# Text provided:
--- START ---
Melampy returned briefly to LSU as associate professor of zoology in 1946. At the urging of the eminent embryologist Carl G. Hartman at the University of Illinois, Urbana, he joined the teaching and research faculty of the Department of Physiology. In 1949, Melampy moved to Iowa State College as associate professor in physiology in the Zoology Department. Soon thereafter, he was asked to lead a newly created Physiology of Reproduction Section in the Animal Husbandry Department, a position he held until 1974.

Reproductive Biology. Melampy set rigorous standards. He established a biochemistry laboratory and small animal facility (rats, guinea pigs, mice) in Curtiss Hall. He also used dairy and beef cattle and pigs at the experiment station farms in his early studies. In 1964, a 40-acre farm near campus was purchased for an animal reproduction laboratory. Melampy's basic and applied studies in the reproductive biology of laboratory animal models and livestock species received generous extramural funding from NIH, USDA, and the Iowa Agricultural Experiment Station. His expertise in reproductive biology was recognized by membership on study sections of NIH and review panels of USDA. He taught a popular undergraduate course in animal reproduction for 27 years and was a careful mentor of more than 21 graduate students, with daily involvement in their research progress. Melampy was a familiar sight walking across the campus with a cigar that could end up on your laboratory bench, only to be discovered and reignited the next day.
--- END ---
# Exercises to complete:
[A] Decide whether each statement agrees with the passage on Melampy's career. Answer yes or no, and quote the deciding words. (i) Melampy moved to Iowa State College in 1949. (ii) He led the Physiology of Reproduction Section until 1964. (iii) He taught his undergraduate course in animal reproduction for 21 years.
[B] Duplicate the passage on Melampy's career from "Melampy returned briefly" up to and including "held until 1974.".

# Provided records:
--- START ---
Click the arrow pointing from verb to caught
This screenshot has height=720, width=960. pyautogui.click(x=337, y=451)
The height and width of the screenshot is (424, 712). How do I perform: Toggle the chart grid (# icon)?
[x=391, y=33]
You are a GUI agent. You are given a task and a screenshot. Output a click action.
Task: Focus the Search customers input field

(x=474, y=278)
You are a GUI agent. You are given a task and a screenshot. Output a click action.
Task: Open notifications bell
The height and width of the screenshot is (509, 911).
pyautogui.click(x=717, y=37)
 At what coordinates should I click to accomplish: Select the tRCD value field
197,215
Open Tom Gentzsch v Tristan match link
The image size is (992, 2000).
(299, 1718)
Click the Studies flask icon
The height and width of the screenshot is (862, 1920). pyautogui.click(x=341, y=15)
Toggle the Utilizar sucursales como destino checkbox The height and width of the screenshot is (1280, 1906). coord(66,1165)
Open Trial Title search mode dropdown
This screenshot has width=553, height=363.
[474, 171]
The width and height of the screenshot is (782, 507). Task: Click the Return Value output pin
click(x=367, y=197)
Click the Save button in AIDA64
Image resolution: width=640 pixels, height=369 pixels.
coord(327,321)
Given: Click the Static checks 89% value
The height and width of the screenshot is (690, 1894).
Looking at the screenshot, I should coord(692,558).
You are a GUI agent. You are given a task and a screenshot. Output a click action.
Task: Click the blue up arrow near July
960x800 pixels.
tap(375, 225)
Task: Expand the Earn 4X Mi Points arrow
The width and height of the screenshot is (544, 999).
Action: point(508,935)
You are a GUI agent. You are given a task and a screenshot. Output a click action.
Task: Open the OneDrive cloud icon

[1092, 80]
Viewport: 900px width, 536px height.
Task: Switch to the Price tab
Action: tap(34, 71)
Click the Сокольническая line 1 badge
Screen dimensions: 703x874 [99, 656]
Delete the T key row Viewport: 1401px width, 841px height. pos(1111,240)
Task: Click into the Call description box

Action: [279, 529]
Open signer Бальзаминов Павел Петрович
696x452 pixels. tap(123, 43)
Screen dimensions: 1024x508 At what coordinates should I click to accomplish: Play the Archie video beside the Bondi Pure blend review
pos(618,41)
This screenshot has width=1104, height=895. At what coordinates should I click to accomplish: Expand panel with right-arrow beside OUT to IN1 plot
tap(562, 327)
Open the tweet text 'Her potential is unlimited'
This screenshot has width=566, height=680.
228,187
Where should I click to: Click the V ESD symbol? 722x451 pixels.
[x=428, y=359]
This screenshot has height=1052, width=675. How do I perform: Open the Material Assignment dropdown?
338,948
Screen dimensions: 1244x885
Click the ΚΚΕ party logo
--- END ---
# Task-by-task results:
[A]
(i) Yes: "In 1949, Melampy moved to Iowa State College as associate professor in physiology in the Zoology Department."
(ii) No: "a position he held until 1974."
(iii) No: "He taught a popular undergraduate course in animal reproduction for 27 years"

[B]
Melampy returned briefly to LSU as associate professor of zoology in 1946. At the urging of the eminent embryologist Carl G. Hartman at the University of Illinois, Urbana, he joined the teaching and research faculty of the Department of Physiology. In 1949, Melampy moved to Iowa State College as associate professor in physiology in the Zoology Department. Soon thereafter, he was asked to lead a newly created Physiology of Reproduction Section in the Animal Husbandry Department, a position he held until 1974.